== Texto de origem ==
·····
Vd. tanbém poste de 15 de setembro de  2020 > Guiné 61/74 - P21361: (De)Caras (160): Cecília Supico Pinto (1921-2011)... "Cilinha, uma mulher que aprendi a admirar e a respeitar, mesmo discordando dos seus objetivos políticos" (António Murta, autor de uma belíssima reportagem fotográfica da visita da histórica líder do MNF a Nhala, em 10/3/1974, e que ela nunca viu em vida)

sábado, 10 de fevereiro de 2024

Guiné 61/74 - P25156: Os nossos seres, saberes e lazeres (613): Itinerâncias avulsas… Mas saudades sem conto (141): Com que satisfação regressei à Princesa do Alentejo, uma incompreensível ausência de décadas (1) (Mário Beja Santos)
·····
== Entradas disponíveis ==

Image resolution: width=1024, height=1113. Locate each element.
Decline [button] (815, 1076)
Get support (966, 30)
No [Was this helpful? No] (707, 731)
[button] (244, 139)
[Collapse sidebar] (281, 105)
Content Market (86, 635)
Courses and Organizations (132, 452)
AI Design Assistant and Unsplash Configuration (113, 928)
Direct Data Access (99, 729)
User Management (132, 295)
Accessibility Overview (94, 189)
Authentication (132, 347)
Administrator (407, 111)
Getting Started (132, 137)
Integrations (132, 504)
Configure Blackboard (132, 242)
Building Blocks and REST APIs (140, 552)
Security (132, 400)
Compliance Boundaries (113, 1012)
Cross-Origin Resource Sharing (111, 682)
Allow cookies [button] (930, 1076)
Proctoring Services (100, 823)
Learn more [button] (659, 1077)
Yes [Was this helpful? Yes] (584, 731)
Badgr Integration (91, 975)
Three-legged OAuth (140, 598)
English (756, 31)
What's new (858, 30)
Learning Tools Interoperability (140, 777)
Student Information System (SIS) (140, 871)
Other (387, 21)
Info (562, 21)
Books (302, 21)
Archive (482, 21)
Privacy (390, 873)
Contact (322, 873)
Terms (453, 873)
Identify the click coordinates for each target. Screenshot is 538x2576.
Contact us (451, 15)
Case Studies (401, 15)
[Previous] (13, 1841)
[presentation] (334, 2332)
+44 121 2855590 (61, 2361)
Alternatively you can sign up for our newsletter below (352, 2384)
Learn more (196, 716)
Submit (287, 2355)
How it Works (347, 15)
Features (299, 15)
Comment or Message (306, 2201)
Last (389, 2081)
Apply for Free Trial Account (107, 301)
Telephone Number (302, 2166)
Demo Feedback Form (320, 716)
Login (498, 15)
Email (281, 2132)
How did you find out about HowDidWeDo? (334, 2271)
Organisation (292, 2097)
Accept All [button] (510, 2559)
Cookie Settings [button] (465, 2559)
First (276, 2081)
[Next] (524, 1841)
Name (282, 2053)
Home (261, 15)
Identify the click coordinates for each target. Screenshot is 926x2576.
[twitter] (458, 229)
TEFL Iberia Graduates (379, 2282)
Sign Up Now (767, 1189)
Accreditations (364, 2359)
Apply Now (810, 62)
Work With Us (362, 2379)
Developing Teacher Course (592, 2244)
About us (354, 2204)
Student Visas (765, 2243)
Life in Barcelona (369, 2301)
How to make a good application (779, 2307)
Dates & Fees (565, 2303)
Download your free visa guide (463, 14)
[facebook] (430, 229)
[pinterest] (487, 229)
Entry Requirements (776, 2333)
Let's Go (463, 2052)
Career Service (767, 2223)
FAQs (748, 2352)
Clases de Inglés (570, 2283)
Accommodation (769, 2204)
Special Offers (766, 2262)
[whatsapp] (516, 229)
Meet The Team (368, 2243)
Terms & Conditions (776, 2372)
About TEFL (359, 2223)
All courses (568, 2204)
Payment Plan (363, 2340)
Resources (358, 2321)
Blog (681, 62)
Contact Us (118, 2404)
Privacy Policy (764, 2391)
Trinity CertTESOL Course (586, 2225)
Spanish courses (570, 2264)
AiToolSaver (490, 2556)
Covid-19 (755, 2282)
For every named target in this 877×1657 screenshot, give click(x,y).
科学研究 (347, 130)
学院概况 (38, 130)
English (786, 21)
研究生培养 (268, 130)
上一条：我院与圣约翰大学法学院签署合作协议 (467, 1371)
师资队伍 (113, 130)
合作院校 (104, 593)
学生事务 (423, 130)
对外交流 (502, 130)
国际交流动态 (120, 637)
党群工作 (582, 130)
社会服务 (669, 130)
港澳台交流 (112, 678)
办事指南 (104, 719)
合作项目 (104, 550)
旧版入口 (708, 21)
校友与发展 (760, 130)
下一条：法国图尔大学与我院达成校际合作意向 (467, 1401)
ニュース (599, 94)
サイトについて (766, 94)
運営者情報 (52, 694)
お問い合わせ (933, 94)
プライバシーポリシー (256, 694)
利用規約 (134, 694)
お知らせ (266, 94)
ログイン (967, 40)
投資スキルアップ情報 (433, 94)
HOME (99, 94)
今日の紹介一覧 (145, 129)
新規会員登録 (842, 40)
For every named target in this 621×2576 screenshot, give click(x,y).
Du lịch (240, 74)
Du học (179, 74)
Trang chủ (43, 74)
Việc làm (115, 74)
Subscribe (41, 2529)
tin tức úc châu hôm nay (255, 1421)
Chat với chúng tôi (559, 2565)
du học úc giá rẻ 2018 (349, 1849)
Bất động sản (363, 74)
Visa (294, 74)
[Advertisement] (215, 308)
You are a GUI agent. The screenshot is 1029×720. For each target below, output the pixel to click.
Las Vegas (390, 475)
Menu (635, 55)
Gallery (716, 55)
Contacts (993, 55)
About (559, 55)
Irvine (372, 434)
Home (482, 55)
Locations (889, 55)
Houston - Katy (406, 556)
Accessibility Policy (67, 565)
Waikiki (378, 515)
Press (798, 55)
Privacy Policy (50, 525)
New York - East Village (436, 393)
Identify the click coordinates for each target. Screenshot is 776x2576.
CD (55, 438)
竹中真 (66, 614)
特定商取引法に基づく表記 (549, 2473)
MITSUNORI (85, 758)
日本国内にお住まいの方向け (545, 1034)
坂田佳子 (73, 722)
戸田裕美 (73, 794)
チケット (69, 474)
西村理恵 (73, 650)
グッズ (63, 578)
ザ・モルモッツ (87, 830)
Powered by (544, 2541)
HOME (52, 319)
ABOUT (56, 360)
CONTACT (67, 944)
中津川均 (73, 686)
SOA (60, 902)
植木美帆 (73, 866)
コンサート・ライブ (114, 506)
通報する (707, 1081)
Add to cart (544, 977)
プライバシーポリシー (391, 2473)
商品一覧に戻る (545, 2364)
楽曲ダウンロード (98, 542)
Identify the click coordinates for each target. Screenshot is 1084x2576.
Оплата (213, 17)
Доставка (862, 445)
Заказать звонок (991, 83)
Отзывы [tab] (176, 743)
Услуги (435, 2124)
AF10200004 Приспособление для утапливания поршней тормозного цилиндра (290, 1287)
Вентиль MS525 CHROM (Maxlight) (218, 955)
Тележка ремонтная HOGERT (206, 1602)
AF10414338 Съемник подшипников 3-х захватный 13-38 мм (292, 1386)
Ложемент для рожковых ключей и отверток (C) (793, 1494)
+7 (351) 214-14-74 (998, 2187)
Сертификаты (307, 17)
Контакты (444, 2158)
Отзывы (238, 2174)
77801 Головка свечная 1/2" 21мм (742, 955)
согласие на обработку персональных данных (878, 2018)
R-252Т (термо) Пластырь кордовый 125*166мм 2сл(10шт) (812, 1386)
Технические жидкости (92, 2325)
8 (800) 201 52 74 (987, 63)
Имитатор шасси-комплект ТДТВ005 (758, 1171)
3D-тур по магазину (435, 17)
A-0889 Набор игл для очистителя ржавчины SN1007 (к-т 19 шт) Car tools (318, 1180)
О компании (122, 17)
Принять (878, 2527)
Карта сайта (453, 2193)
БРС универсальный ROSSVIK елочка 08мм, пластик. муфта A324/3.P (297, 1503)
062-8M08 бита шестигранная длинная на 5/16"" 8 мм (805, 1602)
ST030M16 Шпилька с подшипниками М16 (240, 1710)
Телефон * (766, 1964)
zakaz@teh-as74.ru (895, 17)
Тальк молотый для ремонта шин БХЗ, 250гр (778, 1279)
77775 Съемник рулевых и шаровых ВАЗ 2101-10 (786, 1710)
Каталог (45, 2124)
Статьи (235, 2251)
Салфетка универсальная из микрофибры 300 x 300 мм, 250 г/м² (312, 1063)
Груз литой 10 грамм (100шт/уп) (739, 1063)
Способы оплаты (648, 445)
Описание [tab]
·····
== O que fazer ==
1 – Segundo o texto de origem, em que data a líder do MNF visitou Nhala?
2 – Transforme em lista numerada o trecho das entradas que vai da linha que contém "Covid-19 (755, 2282)" até a linha que contém "合作项目 (104, 550)", incluindo as duas, sem as linhas em branco.

== Resultados ==
1 – Em 10/3/1974.

2 –
1. Covid-19 (755, 2282)
2. For every named target in this 877×1657 screenshot, give click(x,y).
3. 科学研究 (347, 130)
4. 学院概况 (38, 130)
5. English (786, 21)
6. 研究生培养 (268, 130)
7. 上一条：我院与圣约翰大学法学院签署合作协议 (467, 1371)
8. 师资队伍 (113, 130)
9. 合作院校 (104, 593)
10. 学生事务 (423, 130)
11. 对外交流 (502, 130)
12. 国际交流动态 (120, 637)
13. 党群工作 (582, 130)
14. 社会服务 (669, 130)
15. 港澳台交流 (112, 678)
16. 办事指南 (104, 719)
17. 合作项目 (104, 550)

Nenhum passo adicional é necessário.